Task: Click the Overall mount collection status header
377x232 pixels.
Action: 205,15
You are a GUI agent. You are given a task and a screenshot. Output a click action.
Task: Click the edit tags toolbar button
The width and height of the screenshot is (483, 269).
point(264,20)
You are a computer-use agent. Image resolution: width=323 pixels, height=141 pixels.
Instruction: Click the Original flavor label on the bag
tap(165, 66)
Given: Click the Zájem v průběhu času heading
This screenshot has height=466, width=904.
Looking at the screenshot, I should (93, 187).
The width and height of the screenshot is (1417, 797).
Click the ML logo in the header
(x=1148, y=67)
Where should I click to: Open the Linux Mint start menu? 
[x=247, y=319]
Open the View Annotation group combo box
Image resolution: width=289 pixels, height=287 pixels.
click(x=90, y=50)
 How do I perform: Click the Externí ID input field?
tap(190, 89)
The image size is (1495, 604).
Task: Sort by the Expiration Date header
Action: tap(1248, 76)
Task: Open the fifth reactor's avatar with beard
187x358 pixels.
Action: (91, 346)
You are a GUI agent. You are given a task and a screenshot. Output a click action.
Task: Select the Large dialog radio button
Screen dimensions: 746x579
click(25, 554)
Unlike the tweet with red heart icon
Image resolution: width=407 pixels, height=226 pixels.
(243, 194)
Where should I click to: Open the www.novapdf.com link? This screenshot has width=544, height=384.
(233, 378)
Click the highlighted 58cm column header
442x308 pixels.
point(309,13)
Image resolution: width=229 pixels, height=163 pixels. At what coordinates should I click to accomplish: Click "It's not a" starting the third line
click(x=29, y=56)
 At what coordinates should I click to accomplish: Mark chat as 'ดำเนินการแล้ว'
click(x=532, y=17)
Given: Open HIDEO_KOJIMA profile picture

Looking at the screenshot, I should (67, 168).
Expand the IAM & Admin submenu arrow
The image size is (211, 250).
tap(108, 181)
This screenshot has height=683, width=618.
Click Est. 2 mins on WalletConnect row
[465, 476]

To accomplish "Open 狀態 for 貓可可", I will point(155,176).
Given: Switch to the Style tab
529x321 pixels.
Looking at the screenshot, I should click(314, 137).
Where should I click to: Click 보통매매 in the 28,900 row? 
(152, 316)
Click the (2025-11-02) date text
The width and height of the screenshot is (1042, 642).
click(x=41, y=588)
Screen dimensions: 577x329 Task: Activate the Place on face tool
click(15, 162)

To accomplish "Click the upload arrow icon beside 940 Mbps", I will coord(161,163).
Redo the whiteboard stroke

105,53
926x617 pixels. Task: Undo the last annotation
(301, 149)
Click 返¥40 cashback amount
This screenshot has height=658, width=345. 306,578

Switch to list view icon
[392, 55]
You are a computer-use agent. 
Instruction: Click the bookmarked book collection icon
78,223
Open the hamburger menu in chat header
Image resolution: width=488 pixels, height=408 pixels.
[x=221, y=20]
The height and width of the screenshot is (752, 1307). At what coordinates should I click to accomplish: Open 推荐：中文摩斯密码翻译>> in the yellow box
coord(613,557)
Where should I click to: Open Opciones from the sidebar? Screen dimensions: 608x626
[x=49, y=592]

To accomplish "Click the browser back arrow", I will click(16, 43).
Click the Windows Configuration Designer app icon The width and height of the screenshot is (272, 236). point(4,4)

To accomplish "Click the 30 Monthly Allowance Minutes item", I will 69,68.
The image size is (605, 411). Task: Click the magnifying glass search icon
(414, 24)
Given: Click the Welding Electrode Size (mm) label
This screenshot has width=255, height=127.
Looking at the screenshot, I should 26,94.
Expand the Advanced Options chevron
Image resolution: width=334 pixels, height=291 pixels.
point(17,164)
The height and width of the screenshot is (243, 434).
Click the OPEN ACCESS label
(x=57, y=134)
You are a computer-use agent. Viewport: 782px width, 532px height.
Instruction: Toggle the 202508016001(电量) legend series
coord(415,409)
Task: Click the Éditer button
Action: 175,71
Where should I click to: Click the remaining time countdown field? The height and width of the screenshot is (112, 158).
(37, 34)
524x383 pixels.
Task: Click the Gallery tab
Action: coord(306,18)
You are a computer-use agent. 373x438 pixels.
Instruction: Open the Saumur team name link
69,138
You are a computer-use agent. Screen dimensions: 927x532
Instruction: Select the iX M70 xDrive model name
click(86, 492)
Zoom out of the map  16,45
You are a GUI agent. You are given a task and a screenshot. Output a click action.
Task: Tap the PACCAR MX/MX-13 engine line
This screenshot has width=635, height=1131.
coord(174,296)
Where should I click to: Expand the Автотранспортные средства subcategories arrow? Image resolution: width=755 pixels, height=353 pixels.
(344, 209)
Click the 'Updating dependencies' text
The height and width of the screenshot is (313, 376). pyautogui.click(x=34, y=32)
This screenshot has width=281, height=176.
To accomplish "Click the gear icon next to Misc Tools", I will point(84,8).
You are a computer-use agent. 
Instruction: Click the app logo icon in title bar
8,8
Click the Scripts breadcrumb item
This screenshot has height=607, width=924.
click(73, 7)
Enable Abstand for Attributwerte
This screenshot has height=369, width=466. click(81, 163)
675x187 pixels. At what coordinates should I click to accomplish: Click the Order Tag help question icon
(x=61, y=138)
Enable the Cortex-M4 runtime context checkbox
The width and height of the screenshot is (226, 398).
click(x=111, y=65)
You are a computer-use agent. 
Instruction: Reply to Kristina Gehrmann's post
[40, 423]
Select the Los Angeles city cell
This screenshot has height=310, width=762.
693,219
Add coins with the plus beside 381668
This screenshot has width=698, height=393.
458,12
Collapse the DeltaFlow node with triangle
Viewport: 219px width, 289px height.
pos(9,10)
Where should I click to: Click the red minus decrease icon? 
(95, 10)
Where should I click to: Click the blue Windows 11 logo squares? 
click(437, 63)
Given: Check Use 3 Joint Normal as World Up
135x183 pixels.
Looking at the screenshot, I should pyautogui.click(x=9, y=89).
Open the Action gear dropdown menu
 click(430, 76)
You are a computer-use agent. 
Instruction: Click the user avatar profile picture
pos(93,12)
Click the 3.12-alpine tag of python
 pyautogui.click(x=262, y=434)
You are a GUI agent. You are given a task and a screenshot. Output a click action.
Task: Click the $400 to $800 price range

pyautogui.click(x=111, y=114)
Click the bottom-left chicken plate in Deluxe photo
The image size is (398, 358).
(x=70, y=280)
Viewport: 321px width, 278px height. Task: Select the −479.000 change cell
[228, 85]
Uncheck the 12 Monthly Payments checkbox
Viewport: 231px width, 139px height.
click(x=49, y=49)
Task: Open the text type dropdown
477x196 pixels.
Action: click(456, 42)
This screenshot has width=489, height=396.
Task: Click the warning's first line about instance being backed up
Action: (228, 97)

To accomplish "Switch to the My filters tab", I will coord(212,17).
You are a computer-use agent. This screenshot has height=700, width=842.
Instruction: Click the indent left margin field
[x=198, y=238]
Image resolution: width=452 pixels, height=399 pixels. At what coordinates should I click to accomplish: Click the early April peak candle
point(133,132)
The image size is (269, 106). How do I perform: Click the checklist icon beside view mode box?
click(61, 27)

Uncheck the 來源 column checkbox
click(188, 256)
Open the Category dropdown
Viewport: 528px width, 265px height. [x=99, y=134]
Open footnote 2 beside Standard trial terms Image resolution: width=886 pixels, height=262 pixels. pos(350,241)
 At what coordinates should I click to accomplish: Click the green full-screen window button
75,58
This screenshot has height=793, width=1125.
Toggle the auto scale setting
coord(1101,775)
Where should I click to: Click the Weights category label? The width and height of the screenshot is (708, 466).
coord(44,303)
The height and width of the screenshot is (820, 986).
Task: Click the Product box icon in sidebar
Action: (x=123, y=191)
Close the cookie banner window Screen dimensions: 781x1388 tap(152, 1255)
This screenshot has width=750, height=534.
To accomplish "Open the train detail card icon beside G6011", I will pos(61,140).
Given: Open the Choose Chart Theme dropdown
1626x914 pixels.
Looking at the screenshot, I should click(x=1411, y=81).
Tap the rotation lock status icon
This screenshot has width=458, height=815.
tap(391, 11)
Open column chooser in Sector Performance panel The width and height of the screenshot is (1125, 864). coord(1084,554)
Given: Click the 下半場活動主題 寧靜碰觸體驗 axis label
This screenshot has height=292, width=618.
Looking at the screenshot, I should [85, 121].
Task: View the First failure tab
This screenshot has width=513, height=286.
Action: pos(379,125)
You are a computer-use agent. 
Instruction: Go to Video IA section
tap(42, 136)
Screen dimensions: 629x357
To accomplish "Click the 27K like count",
——————
■ WORK INSTRUCTION ■
From the entries above, return exactly the line containing "Expand the Advanced Options chevron", the line containing "You are a computer-use agent. Screen", and all lines between, and nothing else.

■ YOUR RESPONSE ■
Expand the Advanced Options chevron
Image resolution: width=334 pixels, height=291 pixels.
point(17,164)
The height and width of the screenshot is (243, 434).
Click the OPEN ACCESS label
(x=57, y=134)
You are a computer-use agent. Viewport: 782px width, 532px height.
Instruction: Toggle the 202508016001(电量) legend series
coord(415,409)
Task: Click the Éditer button
Action: 175,71
Where should I click to: Click the remaining time countdown field? The height and width of the screenshot is (112, 158).
(37, 34)
524x383 pixels.
Task: Click the Gallery tab
Action: coord(306,18)
You are a computer-use agent. 373x438 pixels.
Instruction: Open the Saumur team name link
69,138
You are a computer-use agent. Screen dimensions: 927x532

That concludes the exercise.